Recall for the following that the von Neumann ordinal $2 = \left\{0,1\right\}$.


We often identify the powerset $\mathcal{P}(X)$ with the set of functions $2^X$, since we can think of the latter set as the set of characteristic functions of subsets of $X$. Let $f \in 2^X$ be a function and let $Z \subseteq X$. We can stipulate that if $f(x) = 1$ then $x \in Z$, and if $f(x) = 0$ then $x \not\in Z$.

The exponent notation makes sense because of the following identity from cardinal arithmetic:

$$|X|^{|Y|} = |X^Y|.$$

That is, the cardinality of one cardinal raised to the power of another is just the cardinality of the functions from the latter to the former. The name 'powerset' also makes sense once thought of in these terms, since we can easily construct a bijection between $\mathcal{P}(X)$ and $2^X$ by identifying subsets with their characteristic functions from $X$.


As Rahul Narain points out, the set $X^2$ is naturally identified with the cartesian product $X \times X$. Each function $f \in X^2$ will be of the form $\left\{(0, x), (1, y)\right\}$ for $x, y \in X$. By taking $f(0)$ as the first component and $f(1)$ as the second, we can construct a pair $(f(0) = x, f(1) = y)$. The collection of all such pairs will just be the cartesian product of $X$ with itself.

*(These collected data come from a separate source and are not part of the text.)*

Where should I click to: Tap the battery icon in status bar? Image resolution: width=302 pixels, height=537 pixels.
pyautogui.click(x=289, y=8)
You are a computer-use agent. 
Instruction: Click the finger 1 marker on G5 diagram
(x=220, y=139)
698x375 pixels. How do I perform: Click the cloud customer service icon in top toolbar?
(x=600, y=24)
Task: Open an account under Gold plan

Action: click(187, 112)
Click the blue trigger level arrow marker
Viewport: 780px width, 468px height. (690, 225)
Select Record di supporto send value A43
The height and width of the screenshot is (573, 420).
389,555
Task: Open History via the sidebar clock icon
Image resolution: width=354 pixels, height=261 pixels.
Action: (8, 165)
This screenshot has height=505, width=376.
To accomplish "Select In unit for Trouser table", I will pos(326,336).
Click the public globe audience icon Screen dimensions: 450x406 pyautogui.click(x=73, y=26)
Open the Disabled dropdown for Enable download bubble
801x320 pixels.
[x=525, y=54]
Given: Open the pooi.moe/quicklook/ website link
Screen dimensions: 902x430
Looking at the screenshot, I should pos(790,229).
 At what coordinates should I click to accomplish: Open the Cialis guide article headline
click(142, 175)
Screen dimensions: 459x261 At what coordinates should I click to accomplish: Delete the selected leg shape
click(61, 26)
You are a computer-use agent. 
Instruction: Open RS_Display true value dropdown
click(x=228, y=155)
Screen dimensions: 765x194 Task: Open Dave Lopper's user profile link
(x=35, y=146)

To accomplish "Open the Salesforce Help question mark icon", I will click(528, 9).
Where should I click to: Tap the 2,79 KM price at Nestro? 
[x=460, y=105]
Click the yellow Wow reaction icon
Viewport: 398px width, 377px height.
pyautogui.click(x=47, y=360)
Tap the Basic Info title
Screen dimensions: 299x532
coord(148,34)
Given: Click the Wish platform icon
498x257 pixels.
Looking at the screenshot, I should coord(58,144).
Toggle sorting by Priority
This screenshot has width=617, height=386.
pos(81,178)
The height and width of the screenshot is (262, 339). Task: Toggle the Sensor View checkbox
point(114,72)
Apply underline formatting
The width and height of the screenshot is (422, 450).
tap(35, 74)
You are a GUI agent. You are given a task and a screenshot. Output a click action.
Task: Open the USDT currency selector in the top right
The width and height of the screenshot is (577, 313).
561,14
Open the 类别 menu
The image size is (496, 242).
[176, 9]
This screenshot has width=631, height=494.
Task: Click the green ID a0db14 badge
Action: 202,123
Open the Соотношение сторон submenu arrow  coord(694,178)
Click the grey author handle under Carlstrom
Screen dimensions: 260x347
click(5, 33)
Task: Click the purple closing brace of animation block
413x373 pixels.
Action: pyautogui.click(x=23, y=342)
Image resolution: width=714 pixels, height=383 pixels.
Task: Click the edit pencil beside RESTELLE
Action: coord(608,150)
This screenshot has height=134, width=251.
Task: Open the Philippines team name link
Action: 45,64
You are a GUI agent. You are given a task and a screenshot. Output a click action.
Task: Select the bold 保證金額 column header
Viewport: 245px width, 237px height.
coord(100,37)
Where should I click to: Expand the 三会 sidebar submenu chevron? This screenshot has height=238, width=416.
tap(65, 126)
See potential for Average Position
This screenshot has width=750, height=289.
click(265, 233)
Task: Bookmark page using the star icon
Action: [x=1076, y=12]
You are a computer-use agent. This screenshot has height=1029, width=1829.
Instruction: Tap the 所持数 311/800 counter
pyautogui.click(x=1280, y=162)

Let $X$ be an infinite set. We seek to show that $X^2$ and $2^X$ are infinite, by showing that they both have infinite subsets. This is most easily done by constructing a bijection between those subsets and $X$. Firstly, suppose that

$$Y = \left\{ f : f(0) = f(1), f \in X^2 \right\}.$$

Clearly $Y \subseteq X$. Now let $G : Y \rightarrow X$, $G(f) = f(0)$. This is an injection since the uniqueness of $f(0)$ is guaranteed by the construction of $Y$. The inverse function $G^{-1} : X \rightarrow Y$ is easily defined as

$$G^{-1}(x) = \left\{ (0, x), (1, x) \right\}$$

which again must be an injection. Note that the identity relation $1_X = \left\{ (x, x) : x \in X \right\}$ bears the same relation to $Y$ as the full cartesian product does to $X^2$.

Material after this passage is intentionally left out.